Required work: Could you write out the whole listing exactly as it appears?
=== The input ===
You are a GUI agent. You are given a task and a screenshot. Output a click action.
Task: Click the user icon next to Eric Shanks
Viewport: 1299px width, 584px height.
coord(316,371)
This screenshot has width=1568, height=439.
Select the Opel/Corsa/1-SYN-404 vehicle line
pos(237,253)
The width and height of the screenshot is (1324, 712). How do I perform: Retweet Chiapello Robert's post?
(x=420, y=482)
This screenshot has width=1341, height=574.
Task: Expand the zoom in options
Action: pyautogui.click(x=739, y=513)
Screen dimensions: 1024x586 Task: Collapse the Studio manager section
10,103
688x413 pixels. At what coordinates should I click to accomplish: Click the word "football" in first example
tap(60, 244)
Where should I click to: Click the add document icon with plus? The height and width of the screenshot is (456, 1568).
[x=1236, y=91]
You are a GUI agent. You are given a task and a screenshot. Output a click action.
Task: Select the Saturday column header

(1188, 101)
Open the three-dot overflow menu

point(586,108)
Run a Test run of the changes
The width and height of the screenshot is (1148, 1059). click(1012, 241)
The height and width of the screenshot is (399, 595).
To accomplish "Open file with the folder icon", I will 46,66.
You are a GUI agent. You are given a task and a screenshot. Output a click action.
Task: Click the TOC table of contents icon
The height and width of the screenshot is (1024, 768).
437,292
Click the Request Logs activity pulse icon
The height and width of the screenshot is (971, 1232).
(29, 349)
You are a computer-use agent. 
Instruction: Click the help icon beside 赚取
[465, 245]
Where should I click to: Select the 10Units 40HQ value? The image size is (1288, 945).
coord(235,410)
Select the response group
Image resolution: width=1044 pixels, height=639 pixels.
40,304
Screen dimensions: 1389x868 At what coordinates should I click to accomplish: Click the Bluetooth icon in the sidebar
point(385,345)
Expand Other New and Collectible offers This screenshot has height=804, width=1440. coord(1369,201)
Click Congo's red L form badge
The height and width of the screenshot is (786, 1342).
===
Task result:
You are a GUI agent. You are given a task and a screenshot. Output a click action.
Task: Click the user icon next to Eric Shanks
Viewport: 1299px width, 584px height.
coord(316,371)
This screenshot has width=1568, height=439.
Select the Opel/Corsa/1-SYN-404 vehicle line
pos(237,253)
The width and height of the screenshot is (1324, 712). How do I perform: Retweet Chiapello Robert's post?
(x=420, y=482)
This screenshot has width=1341, height=574.
Task: Expand the zoom in options
Action: pyautogui.click(x=739, y=513)
Screen dimensions: 1024x586 Task: Collapse the Studio manager section
10,103
688x413 pixels. At what coordinates should I click to accomplish: Click the word "football" in first example
tap(60, 244)
Where should I click to: Click the add document icon with plus? The height and width of the screenshot is (456, 1568).
[x=1236, y=91]
You are a GUI agent. You are given a task and a screenshot. Output a click action.
Task: Select the Saturday column header

(1188, 101)
Open the three-dot overflow menu

point(586,108)
Run a Test run of the changes
The width and height of the screenshot is (1148, 1059). click(1012, 241)
The height and width of the screenshot is (399, 595).
To accomplish "Open file with the folder icon", I will 46,66.
You are a GUI agent. You are given a task and a screenshot. Output a click action.
Task: Click the TOC table of contents icon
The height and width of the screenshot is (1024, 768).
437,292
Click the Request Logs activity pulse icon
The height and width of the screenshot is (971, 1232).
(29, 349)
You are a computer-use agent. 
Instruction: Click the help icon beside 赚取
[465, 245]
Where should I click to: Select the 10Units 40HQ value? The image size is (1288, 945).
coord(235,410)
Select the response group
Image resolution: width=1044 pixels, height=639 pixels.
40,304
Screen dimensions: 1389x868 At what coordinates should I click to accomplish: Click the Bluetooth icon in the sidebar
point(385,345)
Expand Other New and Collectible offers This screenshot has height=804, width=1440. coord(1369,201)
Click Congo's red L form badge
The height and width of the screenshot is (786, 1342).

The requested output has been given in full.